Ada tiga alasan penting yang perlu saya jelaskan di sini.
Satu, sertifikasi kompetensi.
Kita lihat berbagai perkumpulan profesional di dunia hari ini sedang giat mengadakan sertifikasi kompetensi di bidangnya masing-masing. Misalnya di ekonomi syariah, IT, akuntansi, dosen mata kuliah tertentu, konstruksi, dan seterusnya.
Sertifikasi kompetensi semakin luas digalakkan, apalagi di zaman digital ini karena ada kecenderungan di masyarakat industri dan profesional bahwa akurasi sertifikasi tersebut lebih tinggi daripada ijazah akademik. Kenapa akurasinya diyakini lebih tinggi? Simpel jawabannya. Yang menentukan nilai seseorang di sertifikasi tersebut bukan semata ujian tertulis seperti di kampus, tetapi karya dan bukti prestasi yang telah dicapai.

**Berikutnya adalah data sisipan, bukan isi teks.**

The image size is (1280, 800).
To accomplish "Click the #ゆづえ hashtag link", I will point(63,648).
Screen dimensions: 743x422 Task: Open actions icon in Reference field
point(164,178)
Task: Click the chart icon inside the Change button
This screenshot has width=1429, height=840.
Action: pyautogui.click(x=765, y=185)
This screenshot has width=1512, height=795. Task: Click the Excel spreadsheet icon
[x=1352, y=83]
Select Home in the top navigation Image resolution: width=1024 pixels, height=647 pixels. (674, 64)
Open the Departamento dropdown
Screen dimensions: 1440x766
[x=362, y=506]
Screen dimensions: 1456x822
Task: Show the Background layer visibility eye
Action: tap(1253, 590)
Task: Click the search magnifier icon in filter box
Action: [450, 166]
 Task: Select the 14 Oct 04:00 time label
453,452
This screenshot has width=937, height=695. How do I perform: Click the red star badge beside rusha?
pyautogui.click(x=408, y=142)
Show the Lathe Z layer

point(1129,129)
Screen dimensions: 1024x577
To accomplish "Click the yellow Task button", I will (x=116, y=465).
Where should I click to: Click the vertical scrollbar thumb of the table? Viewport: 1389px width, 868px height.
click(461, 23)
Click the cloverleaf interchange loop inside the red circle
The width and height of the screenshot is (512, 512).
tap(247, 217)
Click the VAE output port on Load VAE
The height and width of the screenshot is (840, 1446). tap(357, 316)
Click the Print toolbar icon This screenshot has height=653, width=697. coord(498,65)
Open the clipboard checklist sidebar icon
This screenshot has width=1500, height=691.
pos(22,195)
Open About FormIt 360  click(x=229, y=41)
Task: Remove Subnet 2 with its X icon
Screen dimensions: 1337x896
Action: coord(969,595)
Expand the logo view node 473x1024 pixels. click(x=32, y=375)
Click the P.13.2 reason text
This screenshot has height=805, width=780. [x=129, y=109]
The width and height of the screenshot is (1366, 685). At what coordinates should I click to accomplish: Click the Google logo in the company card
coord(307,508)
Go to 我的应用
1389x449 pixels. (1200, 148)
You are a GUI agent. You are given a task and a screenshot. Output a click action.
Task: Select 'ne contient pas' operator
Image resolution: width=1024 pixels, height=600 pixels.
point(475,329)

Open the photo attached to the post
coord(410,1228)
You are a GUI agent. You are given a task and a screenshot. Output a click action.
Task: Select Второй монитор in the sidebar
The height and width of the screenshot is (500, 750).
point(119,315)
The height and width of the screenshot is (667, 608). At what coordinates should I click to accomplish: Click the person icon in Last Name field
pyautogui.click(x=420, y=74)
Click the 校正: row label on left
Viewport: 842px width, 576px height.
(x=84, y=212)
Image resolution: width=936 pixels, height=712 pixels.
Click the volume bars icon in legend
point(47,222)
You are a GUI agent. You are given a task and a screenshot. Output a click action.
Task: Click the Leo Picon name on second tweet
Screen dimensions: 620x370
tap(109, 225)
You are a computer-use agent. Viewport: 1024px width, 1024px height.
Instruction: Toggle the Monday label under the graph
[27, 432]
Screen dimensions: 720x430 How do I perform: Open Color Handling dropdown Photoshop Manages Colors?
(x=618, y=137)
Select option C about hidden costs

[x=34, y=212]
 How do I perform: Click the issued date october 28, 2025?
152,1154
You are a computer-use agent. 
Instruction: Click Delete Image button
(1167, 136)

Bahkan ke depan, karena akurasinya dinilai lebih tinggi maka wibawanya pun lebih tinggi. Seorang santri bertamu ke saya. Ternyata ia bekerja di sebuah perusahaan IT dunia milik China di Jakarta. Saya tanya kok bisa santri bisa bekerja di sana? Dia jawab, yang ditanya bukan ijazah, tapi kompetensi kerja.
Fakta-fakta di dunia profesional menunjukkan bahwa seseorang yang punya nilai akademik ekselen di bidang tertentu tapi begitu diuji-coba di lapangan, tidak muncul buktinya. Kenapa? Seringkali standar akademik ketinggalan dengan standar profesional yang terus mengikuti perubahan dengan cepat. Di samping itu, namanya di kampus, dasar penilaiannya adalah jawaban tertulis. Itupun banyak yang melakukan plagiarisme, comot sana comot sini, kutip sana kutip sini.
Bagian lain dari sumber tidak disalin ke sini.